■ **Task details**
Give back the whole listing below, every line unchanged and in the same order.

[Listing for locating described items]
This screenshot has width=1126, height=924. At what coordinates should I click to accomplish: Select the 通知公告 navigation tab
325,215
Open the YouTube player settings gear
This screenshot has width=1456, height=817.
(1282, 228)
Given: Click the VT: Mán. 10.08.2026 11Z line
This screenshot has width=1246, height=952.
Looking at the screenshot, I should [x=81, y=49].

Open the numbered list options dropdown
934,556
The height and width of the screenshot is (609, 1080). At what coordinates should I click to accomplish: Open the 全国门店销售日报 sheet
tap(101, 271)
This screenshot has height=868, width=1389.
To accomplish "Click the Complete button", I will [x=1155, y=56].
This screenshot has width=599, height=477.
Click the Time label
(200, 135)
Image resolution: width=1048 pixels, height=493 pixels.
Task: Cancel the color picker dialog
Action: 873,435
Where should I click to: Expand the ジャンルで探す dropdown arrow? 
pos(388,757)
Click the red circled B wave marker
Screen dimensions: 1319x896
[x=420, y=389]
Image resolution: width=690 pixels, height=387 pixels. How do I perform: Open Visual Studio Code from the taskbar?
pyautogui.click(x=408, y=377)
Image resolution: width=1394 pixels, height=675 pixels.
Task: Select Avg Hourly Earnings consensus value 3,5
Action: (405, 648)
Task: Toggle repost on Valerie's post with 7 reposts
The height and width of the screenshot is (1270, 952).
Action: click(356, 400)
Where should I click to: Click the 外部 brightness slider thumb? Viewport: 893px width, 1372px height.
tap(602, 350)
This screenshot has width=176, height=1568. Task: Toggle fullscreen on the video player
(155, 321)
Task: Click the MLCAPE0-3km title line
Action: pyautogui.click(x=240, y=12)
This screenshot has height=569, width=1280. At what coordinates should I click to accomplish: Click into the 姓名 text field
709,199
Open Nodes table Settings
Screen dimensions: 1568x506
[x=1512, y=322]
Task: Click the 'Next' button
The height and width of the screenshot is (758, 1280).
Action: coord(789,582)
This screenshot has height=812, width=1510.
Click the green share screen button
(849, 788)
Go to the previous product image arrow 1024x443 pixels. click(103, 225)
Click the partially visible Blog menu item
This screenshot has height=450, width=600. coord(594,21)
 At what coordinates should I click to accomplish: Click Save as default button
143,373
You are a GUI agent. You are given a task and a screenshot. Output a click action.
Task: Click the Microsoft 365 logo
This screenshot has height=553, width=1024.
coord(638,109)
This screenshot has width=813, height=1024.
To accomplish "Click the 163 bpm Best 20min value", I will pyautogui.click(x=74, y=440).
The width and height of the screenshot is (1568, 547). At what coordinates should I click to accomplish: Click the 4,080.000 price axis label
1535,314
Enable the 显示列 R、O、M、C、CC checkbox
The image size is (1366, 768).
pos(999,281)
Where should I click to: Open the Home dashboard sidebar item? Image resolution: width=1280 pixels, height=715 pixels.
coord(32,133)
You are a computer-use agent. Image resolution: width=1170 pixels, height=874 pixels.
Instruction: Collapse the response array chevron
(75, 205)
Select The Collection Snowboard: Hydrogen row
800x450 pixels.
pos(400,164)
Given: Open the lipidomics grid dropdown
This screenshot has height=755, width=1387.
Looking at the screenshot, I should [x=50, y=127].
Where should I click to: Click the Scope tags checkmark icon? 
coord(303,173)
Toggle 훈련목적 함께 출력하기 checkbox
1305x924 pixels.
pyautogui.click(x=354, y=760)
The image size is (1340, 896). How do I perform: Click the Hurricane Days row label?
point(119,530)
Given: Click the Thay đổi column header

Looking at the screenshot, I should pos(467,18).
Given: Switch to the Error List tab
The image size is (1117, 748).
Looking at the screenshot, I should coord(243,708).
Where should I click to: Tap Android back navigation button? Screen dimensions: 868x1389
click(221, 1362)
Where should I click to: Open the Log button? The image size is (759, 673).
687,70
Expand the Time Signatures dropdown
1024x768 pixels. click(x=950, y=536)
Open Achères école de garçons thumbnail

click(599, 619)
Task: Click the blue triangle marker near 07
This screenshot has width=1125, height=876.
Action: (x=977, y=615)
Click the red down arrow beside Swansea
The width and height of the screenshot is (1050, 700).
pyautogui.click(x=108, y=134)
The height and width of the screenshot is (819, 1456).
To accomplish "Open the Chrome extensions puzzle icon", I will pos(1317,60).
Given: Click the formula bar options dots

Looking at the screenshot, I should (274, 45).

■ **Full answer**
This screenshot has width=1126, height=924. At what coordinates should I click to accomplish: Select the 通知公告 navigation tab
325,215
Open the YouTube player settings gear
This screenshot has width=1456, height=817.
(1282, 228)
Given: Click the VT: Mán. 10.08.2026 11Z line
This screenshot has width=1246, height=952.
Looking at the screenshot, I should [x=81, y=49].

Open the numbered list options dropdown
934,556
The height and width of the screenshot is (609, 1080). At what coordinates should I click to accomplish: Open the 全国门店销售日报 sheet
tap(101, 271)
This screenshot has height=868, width=1389.
To accomplish "Click the Complete button", I will [x=1155, y=56].
This screenshot has width=599, height=477.
Click the Time label
(200, 135)
Image resolution: width=1048 pixels, height=493 pixels.
Task: Cancel the color picker dialog
Action: 873,435
Where should I click to: Expand the ジャンルで探す dropdown arrow? 
pos(388,757)
Click the red circled B wave marker
Screen dimensions: 1319x896
[x=420, y=389]
Image resolution: width=690 pixels, height=387 pixels. How do I perform: Open Visual Studio Code from the taskbar?
pyautogui.click(x=408, y=377)
Image resolution: width=1394 pixels, height=675 pixels.
Task: Select Avg Hourly Earnings consensus value 3,5
Action: (405, 648)
Task: Toggle repost on Valerie's post with 7 reposts
The height and width of the screenshot is (1270, 952).
Action: click(356, 400)
Where should I click to: Click the 外部 brightness slider thumb? Viewport: 893px width, 1372px height.
tap(602, 350)
This screenshot has width=176, height=1568. Task: Toggle fullscreen on the video player
(155, 321)
Task: Click the MLCAPE0-3km title line
Action: pyautogui.click(x=240, y=12)
This screenshot has height=569, width=1280. At what coordinates should I click to accomplish: Click into the 姓名 text field
709,199
Open Nodes table Settings
Screen dimensions: 1568x506
[x=1512, y=322]
Task: Click the 'Next' button
The height and width of the screenshot is (758, 1280).
Action: coord(789,582)
This screenshot has height=812, width=1510.
Click the green share screen button
(849, 788)
Go to the previous product image arrow 1024x443 pixels. click(103, 225)
Click the partially visible Blog menu item
This screenshot has height=450, width=600. coord(594,21)
 At what coordinates should I click to accomplish: Click Save as default button
143,373
You are a GUI agent. You are given a task and a screenshot. Output a click action.
Task: Click the Microsoft 365 logo
This screenshot has height=553, width=1024.
coord(638,109)
This screenshot has width=813, height=1024.
To accomplish "Click the 163 bpm Best 20min value", I will pyautogui.click(x=74, y=440).
The width and height of the screenshot is (1568, 547). At what coordinates should I click to accomplish: Click the 4,080.000 price axis label
1535,314
Enable the 显示列 R、O、M、C、CC checkbox
The image size is (1366, 768).
pos(999,281)
Where should I click to: Open the Home dashboard sidebar item? Image resolution: width=1280 pixels, height=715 pixels.
coord(32,133)
You are a computer-use agent. Image resolution: width=1170 pixels, height=874 pixels.
Instruction: Collapse the response array chevron
(75, 205)
Select The Collection Snowboard: Hydrogen row
800x450 pixels.
pos(400,164)
Given: Open the lipidomics grid dropdown
This screenshot has height=755, width=1387.
Looking at the screenshot, I should [x=50, y=127].
Where should I click to: Click the Scope tags checkmark icon? 
coord(303,173)
Toggle 훈련목적 함께 출력하기 checkbox
1305x924 pixels.
pyautogui.click(x=354, y=760)
The image size is (1340, 896). How do I perform: Click the Hurricane Days row label?
point(119,530)
Given: Click the Thay đổi column header

Looking at the screenshot, I should pos(467,18).
Given: Switch to the Error List tab
The image size is (1117, 748).
Looking at the screenshot, I should coord(243,708).
Where should I click to: Tap Android back navigation button? Screen dimensions: 868x1389
click(221, 1362)
Where should I click to: Open the Log button? The image size is (759, 673).
687,70
Expand the Time Signatures dropdown
1024x768 pixels. click(x=950, y=536)
Open Achères école de garçons thumbnail

click(599, 619)
Task: Click the blue triangle marker near 07
This screenshot has width=1125, height=876.
Action: (x=977, y=615)
Click the red down arrow beside Swansea
The width and height of the screenshot is (1050, 700).
pyautogui.click(x=108, y=134)
The height and width of the screenshot is (819, 1456).
To accomplish "Open the Chrome extensions puzzle icon", I will pos(1317,60).
Given: Click the formula bar options dots

Looking at the screenshot, I should (274, 45).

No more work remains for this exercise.